→ **About this exercise**
Below is a listing. Write out exactly its lines between the one holding "[20 Spray Paint Splatter PS Brushes Vol.1]" and the one holding "[splattered paint] (164, 922)", inclusive.

→ **Stored data**

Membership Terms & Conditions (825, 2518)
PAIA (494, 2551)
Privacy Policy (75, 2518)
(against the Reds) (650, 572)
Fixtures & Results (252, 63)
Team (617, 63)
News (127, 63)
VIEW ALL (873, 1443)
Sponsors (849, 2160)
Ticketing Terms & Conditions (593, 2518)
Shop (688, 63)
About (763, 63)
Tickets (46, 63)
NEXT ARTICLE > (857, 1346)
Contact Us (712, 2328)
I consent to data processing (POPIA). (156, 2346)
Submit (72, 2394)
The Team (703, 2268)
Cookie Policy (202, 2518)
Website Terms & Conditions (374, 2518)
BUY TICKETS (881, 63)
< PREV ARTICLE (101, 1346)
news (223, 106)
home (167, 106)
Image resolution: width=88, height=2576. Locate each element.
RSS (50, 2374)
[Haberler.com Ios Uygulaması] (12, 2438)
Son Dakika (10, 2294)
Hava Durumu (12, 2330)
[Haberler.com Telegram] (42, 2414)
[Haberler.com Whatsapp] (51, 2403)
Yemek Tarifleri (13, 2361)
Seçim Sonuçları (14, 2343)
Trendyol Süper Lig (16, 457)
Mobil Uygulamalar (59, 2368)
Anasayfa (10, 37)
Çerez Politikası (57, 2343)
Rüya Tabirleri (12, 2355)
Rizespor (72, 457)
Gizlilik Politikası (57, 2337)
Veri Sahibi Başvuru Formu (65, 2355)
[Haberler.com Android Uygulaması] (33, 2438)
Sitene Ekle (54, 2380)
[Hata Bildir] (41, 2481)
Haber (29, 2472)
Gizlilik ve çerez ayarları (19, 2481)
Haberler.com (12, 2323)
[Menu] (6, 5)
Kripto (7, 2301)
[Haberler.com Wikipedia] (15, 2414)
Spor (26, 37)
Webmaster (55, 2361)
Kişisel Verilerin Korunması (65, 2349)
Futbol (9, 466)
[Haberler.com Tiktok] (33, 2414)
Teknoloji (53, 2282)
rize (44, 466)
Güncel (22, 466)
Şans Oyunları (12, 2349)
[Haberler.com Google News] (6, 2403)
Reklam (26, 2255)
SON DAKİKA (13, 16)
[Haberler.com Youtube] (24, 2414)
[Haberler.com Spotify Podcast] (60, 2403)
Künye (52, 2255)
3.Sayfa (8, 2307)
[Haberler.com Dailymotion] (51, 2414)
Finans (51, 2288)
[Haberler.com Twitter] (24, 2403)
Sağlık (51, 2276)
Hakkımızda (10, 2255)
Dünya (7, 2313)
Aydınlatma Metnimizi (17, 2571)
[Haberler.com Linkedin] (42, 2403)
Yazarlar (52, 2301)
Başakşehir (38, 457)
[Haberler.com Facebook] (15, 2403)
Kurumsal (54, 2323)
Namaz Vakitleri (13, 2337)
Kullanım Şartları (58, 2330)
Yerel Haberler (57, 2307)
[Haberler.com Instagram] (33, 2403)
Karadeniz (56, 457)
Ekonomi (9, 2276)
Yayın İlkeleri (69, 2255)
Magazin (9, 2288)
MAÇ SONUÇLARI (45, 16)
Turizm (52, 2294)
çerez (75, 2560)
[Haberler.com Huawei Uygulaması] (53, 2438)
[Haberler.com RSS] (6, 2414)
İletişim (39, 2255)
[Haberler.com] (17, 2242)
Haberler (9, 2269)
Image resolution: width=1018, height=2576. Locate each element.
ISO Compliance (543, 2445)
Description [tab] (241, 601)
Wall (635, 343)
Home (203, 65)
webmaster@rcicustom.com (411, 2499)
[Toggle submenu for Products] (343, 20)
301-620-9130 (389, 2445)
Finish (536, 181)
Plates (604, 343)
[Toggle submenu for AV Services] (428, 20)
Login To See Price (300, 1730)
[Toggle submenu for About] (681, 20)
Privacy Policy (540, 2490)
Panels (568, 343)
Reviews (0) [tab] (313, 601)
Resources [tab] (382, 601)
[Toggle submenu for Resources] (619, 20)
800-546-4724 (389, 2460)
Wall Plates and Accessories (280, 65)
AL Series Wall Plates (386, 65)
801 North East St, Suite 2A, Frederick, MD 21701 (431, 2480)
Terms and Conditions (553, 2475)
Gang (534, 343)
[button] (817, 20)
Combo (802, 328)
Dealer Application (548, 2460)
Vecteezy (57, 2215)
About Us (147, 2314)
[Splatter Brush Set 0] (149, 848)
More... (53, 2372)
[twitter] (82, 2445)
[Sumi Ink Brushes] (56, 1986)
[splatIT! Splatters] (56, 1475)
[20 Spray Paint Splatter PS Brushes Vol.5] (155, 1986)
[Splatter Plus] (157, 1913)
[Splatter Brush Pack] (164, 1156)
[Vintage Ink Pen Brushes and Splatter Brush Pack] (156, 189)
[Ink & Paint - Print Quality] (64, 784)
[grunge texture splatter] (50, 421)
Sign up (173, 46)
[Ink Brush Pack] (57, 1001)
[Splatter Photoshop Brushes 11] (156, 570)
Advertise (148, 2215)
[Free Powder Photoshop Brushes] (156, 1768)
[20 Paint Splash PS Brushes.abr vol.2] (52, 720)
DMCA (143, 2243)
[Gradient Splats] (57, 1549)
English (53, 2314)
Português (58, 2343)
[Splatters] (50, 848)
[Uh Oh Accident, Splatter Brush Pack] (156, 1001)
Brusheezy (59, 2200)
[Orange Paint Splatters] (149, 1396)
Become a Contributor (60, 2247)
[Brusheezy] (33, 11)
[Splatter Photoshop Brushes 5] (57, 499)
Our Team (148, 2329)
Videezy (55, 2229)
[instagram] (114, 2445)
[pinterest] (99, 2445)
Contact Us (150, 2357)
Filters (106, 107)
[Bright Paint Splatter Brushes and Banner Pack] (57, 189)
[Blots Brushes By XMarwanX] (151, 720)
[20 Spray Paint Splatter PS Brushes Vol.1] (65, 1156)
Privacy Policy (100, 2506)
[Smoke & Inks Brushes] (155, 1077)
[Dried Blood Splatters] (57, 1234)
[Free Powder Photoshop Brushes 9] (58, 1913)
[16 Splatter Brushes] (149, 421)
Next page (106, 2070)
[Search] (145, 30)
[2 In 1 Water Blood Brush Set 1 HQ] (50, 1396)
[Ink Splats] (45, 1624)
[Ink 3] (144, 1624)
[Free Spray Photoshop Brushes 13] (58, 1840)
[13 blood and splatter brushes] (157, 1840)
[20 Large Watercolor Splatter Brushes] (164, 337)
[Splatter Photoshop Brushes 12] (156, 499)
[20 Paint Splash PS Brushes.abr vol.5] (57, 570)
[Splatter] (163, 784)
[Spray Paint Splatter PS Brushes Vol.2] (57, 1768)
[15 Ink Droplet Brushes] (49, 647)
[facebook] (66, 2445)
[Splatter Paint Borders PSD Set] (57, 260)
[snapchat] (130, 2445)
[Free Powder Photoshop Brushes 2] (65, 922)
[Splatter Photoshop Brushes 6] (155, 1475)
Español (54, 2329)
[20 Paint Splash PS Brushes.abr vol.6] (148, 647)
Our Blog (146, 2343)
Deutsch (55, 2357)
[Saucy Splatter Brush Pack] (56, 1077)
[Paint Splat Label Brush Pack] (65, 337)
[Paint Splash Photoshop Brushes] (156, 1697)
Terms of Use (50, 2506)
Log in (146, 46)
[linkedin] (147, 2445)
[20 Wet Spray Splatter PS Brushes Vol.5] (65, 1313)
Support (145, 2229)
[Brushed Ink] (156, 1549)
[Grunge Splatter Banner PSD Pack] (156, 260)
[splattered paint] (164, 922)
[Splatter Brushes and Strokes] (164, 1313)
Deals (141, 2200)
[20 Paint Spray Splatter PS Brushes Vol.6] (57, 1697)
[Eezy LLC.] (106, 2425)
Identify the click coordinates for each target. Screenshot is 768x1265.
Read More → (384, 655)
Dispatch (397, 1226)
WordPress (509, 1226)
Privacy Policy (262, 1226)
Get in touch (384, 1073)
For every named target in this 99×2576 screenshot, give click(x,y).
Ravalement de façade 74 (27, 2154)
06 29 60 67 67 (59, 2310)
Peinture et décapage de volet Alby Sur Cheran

→ **Solution to this problem**
[20 Spray Paint Splatter PS Brushes Vol.1] (65, 1156)
Privacy Policy (100, 2506)
[Smoke & Inks Brushes] (155, 1077)
[Dried Blood Splatters] (57, 1234)
[Free Powder Photoshop Brushes 9] (58, 1913)
[16 Splatter Brushes] (149, 421)
Next page (106, 2070)
[Search] (145, 30)
[2 In 1 Water Blood Brush Set 1 HQ] (50, 1396)
[Ink Splats] (45, 1624)
[Ink 3] (144, 1624)
[Free Spray Photoshop Brushes 13] (58, 1840)
[13 blood and splatter brushes] (157, 1840)
[20 Large Watercolor Splatter Brushes] (164, 337)
[Splatter Photoshop Brushes 12] (156, 499)
[20 Paint Splash PS Brushes.abr vol.5] (57, 570)
[Splatter] (163, 784)
[Spray Paint Splatter PS Brushes Vol.2] (57, 1768)
[15 Ink Droplet Brushes] (49, 647)
[facebook] (66, 2445)
[Splatter Paint Borders PSD Set] (57, 260)
[snapchat] (130, 2445)
[Free Powder Photoshop Brushes 2] (65, 922)
[Splatter Photoshop Brushes 6] (155, 1475)
Español (54, 2329)
[20 Paint Splash PS Brushes.abr vol.6] (148, 647)
Our Blog (146, 2343)
Deutsch (55, 2357)
[Saucy Splatter Brush Pack] (56, 1077)
[Paint Splat Label Brush Pack] (65, 337)
[Paint Splash Photoshop Brushes] (156, 1697)
Terms of Use (50, 2506)
Log in (146, 46)
[linkedin] (147, 2445)
[20 Wet Spray Splatter PS Brushes Vol.5] (65, 1313)
Support (145, 2229)
[Brushed Ink] (156, 1549)
[Grunge Splatter Banner PSD Pack] (156, 260)
[splattered paint] (164, 922)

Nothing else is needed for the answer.